The Disclosure and Barring Service (DBS) of England and Wales and Disclosure Scotland have announced a number of changes to the way they will be providing their services in the future.
While these updates are important, there will be no impact, for now, on how you apply for criminal record checks in England, Wales and Scotland, and the reports will also look the same.
This announcement is simply to keep you updated on how the DBS and Disclosure Scotland and adjusting their systems to bring them in line with recent changes to legislation in each jurisdiction.
So, what is changing?
DBS (England and Wales)
The DBS have announced changes to the ‘filtering’ of convictions that will be included on their Standard or Enhanced DBS certificates (DBS check).
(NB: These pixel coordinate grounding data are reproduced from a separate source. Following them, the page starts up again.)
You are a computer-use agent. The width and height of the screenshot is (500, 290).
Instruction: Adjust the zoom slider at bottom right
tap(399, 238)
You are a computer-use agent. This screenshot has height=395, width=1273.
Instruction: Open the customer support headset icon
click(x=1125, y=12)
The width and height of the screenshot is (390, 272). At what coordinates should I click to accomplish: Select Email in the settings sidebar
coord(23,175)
The Basic check remains unchanged.
Certain old or minor offences may not be disclosed on DBS certificates, these are known as ‘protected’ offences. Filtering of offences on DBS reports has been in place since 2013, but these will be updated on 28 November to include:
- warnings, reprimands and youth cautions will no longer be automatically disclosed on a DBS certificate
- the multiple conviction rule has been removed, meaning that if an individual has more than one conviction, regardless of offence type or time passed, each conviction will be considered against the remaining rules individually, rather than all being automatically disclosed
Some offences will always be disclosed on a Standard or Enhanced DBS certificate (unless they relate to a youth caution). These ‘specified offences’ are usually of a serious violent or sexual nature or are relevant for safeguarding children and vulnerable adults.
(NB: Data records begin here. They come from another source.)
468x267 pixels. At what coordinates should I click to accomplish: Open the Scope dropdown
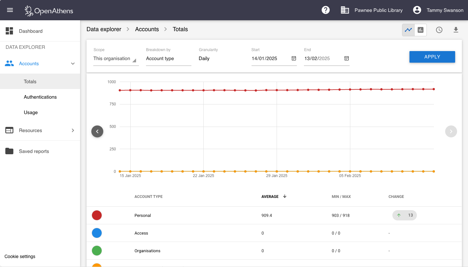click(x=116, y=59)

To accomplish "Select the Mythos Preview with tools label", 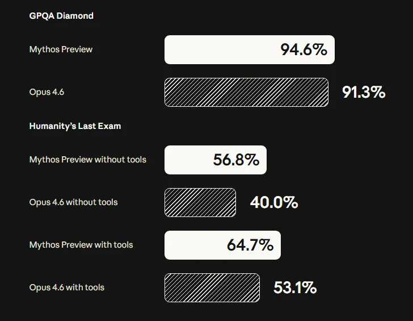I will tap(81, 245).
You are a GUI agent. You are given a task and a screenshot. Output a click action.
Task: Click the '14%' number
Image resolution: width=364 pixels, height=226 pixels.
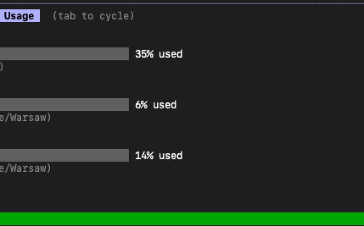click(x=144, y=155)
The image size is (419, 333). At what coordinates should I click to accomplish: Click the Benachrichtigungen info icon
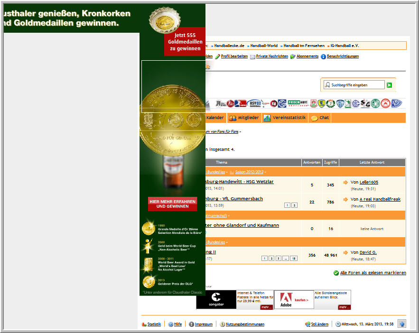click(x=323, y=56)
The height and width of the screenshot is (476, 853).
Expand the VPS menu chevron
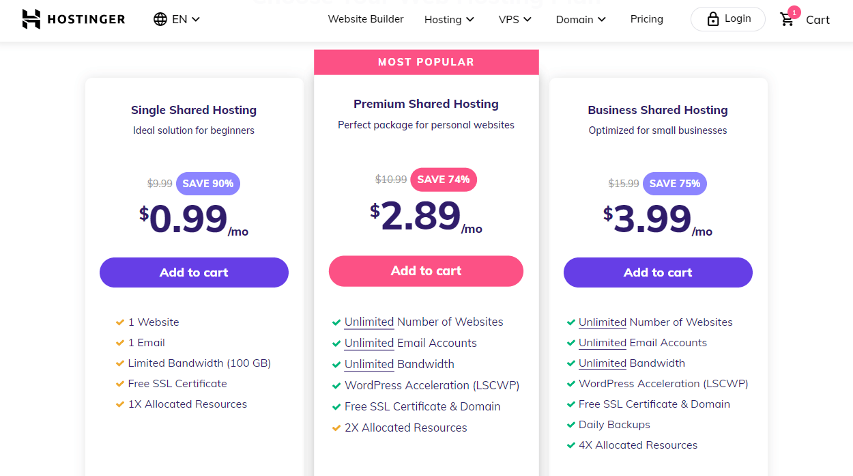pyautogui.click(x=527, y=19)
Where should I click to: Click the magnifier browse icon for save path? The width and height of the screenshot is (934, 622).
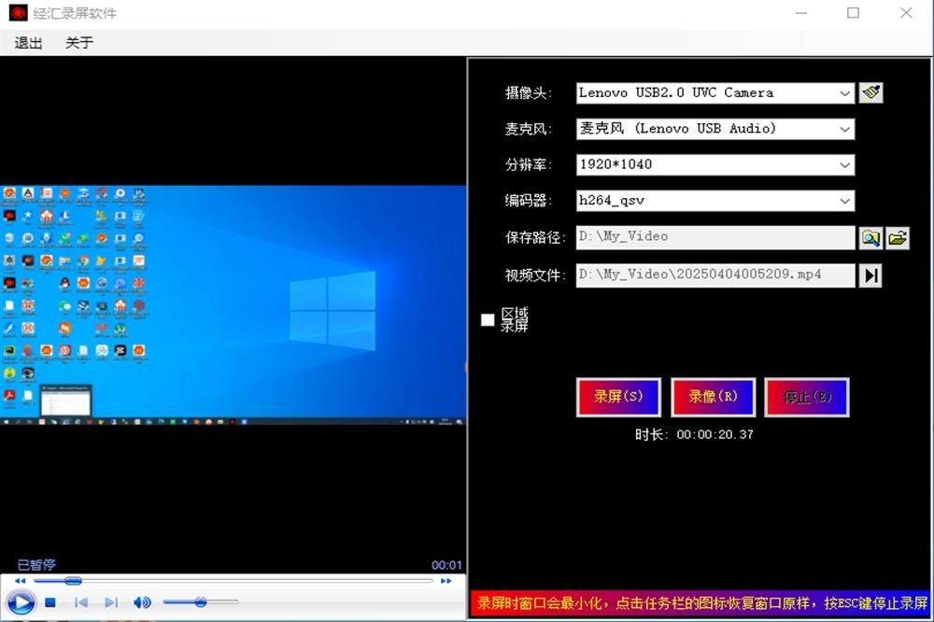870,238
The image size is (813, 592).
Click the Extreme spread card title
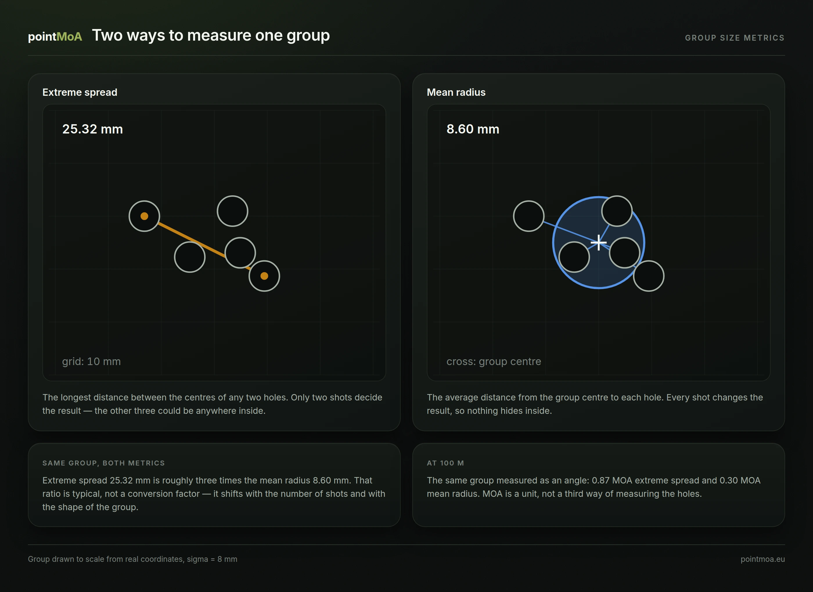tap(80, 92)
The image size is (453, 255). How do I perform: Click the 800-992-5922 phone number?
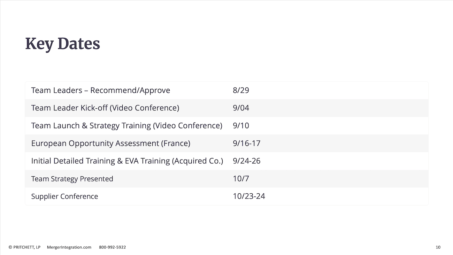point(112,247)
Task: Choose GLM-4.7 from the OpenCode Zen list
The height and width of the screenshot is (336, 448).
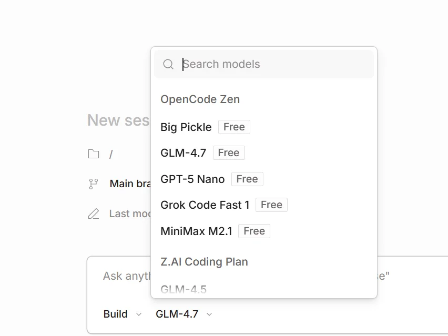Action: (x=184, y=153)
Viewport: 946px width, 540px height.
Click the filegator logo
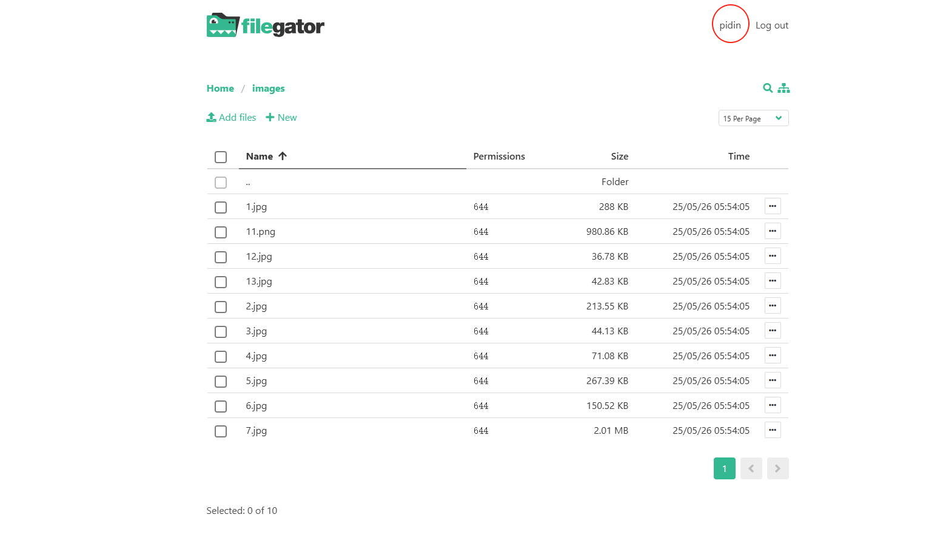click(266, 25)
All convictions resulting in a custodial sentence, whether or not suspended, will always be disclosed.
You can see a list of ‘specified offences’ here
and read more about the way filtering is changing here
Disclosure Scotland changes which come into effect on 30 November, are all part of a series of updates being made as part of The Disclosure (Scotland) Act 2020, which was passed on 14 July 2020.
The new legislation is designed to maintain a focus on the safeguarding children and vulnerable adults, while also balancing allowing people with certain convictions to move on from their past so they can contribute to society.
While a lot of the changes are still to come, and we will write to you again when these are put in place, the changes happening now will seek to create fairness in how previous convictions are including in their reports.
- Adjustments to the criminal convictions that people need to disclose to prospective employers
- A reduction in the length of time that many convictions need to be disclosed by most job applicants, or in other instances such as when applying for insurance
- Information about behaviour which occurred while a person was under 12 will only be included on an enhanced disclosure or PVG scheme record if an independent reviewer agrees it should be
The reforms will not change disclosure periods for more serious convictions which result in prison sentences above four years. Disclosure rules for sensitive occupations such as teaching, or medicine will also not change.
If you wish to read more detailed information about these changes, you can find out more via the following links:
Further general information can also be found on the Disclosure Scotland website.
Secondary legislation, still to be drafted, will also likely reduce the number of disclosures from four main levels (basic, standard, enhanced and PVG) to two (Level 1 and Level 2).
We will publish a further blog when news of this secondary legislation is announced.